**HOW TO COMPLETE THIS TASK:**
A faithful, complete copy of the records is required.

_ _ _ _

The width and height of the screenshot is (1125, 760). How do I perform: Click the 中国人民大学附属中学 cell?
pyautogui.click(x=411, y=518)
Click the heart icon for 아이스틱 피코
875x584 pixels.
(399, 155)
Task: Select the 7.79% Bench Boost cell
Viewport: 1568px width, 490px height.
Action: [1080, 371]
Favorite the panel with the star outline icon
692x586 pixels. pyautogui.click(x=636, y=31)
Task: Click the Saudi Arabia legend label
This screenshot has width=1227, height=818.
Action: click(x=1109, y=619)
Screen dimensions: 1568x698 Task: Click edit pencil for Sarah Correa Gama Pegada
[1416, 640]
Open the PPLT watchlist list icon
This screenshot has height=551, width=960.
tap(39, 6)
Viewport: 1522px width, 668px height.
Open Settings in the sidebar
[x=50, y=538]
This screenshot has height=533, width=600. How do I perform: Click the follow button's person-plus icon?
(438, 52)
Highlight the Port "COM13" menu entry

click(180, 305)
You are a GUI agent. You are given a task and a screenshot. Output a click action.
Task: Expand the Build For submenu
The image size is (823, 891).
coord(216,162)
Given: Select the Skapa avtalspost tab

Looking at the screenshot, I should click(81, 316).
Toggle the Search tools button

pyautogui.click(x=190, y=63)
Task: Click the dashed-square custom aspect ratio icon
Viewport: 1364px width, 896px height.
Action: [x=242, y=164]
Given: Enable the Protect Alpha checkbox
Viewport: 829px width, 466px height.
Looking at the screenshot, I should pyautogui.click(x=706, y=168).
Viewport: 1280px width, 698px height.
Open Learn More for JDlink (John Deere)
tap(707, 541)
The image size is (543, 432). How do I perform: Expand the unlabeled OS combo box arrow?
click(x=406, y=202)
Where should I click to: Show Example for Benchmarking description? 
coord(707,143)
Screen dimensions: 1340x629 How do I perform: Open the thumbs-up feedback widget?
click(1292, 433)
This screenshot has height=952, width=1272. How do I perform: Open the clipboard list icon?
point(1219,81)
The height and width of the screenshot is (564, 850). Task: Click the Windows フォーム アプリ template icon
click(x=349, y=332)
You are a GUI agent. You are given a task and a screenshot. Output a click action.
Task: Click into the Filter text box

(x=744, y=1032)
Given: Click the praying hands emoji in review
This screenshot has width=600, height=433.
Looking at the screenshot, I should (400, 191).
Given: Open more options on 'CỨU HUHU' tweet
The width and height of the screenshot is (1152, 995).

_ _ _ _

**RESULT BELOW:**
The width and height of the screenshot is (1125, 760). How do I perform: Click the 中国人民大学附属中学 cell?
pyautogui.click(x=411, y=518)
Click the heart icon for 아이스틱 피코
875x584 pixels.
(399, 155)
Task: Select the 7.79% Bench Boost cell
Viewport: 1568px width, 490px height.
Action: [1080, 371]
Favorite the panel with the star outline icon
692x586 pixels. pyautogui.click(x=636, y=31)
Task: Click the Saudi Arabia legend label
This screenshot has width=1227, height=818.
Action: click(x=1109, y=619)
Screen dimensions: 1568x698 Task: Click edit pencil for Sarah Correa Gama Pegada
[1416, 640]
Open the PPLT watchlist list icon
This screenshot has height=551, width=960.
tap(39, 6)
Viewport: 1522px width, 668px height.
Open Settings in the sidebar
[x=50, y=538]
This screenshot has height=533, width=600. How do I perform: Click the follow button's person-plus icon?
(438, 52)
Highlight the Port "COM13" menu entry

click(180, 305)
You are a GUI agent. You are given a task and a screenshot. Output a click action.
Task: Expand the Build For submenu
The image size is (823, 891).
coord(216,162)
Given: Select the Skapa avtalspost tab

Looking at the screenshot, I should click(81, 316).
Toggle the Search tools button

pyautogui.click(x=190, y=63)
Task: Click the dashed-square custom aspect ratio icon
Viewport: 1364px width, 896px height.
Action: [x=242, y=164]
Given: Enable the Protect Alpha checkbox
Viewport: 829px width, 466px height.
Looking at the screenshot, I should pyautogui.click(x=706, y=168).
Viewport: 1280px width, 698px height.
Open Learn More for JDlink (John Deere)
tap(707, 541)
The image size is (543, 432). How do I perform: Expand the unlabeled OS combo box arrow?
click(x=406, y=202)
Where should I click to: Show Example for Benchmarking description? 
coord(707,143)
Screen dimensions: 1340x629 How do I perform: Open the thumbs-up feedback widget?
click(1292, 433)
This screenshot has height=952, width=1272. How do I perform: Open the clipboard list icon?
point(1219,81)
The height and width of the screenshot is (564, 850). Task: Click the Windows フォーム アプリ template icon
click(x=349, y=332)
You are a GUI agent. You are given a task and a screenshot. Output a click action.
Task: Click into the Filter text box

(x=744, y=1032)
Given: Click the praying hands emoji in review
This screenshot has width=600, height=433.
Looking at the screenshot, I should (400, 191).
Given: Open more options on 'CỨU HUHU' tweet
The width and height of the screenshot is (1152, 995).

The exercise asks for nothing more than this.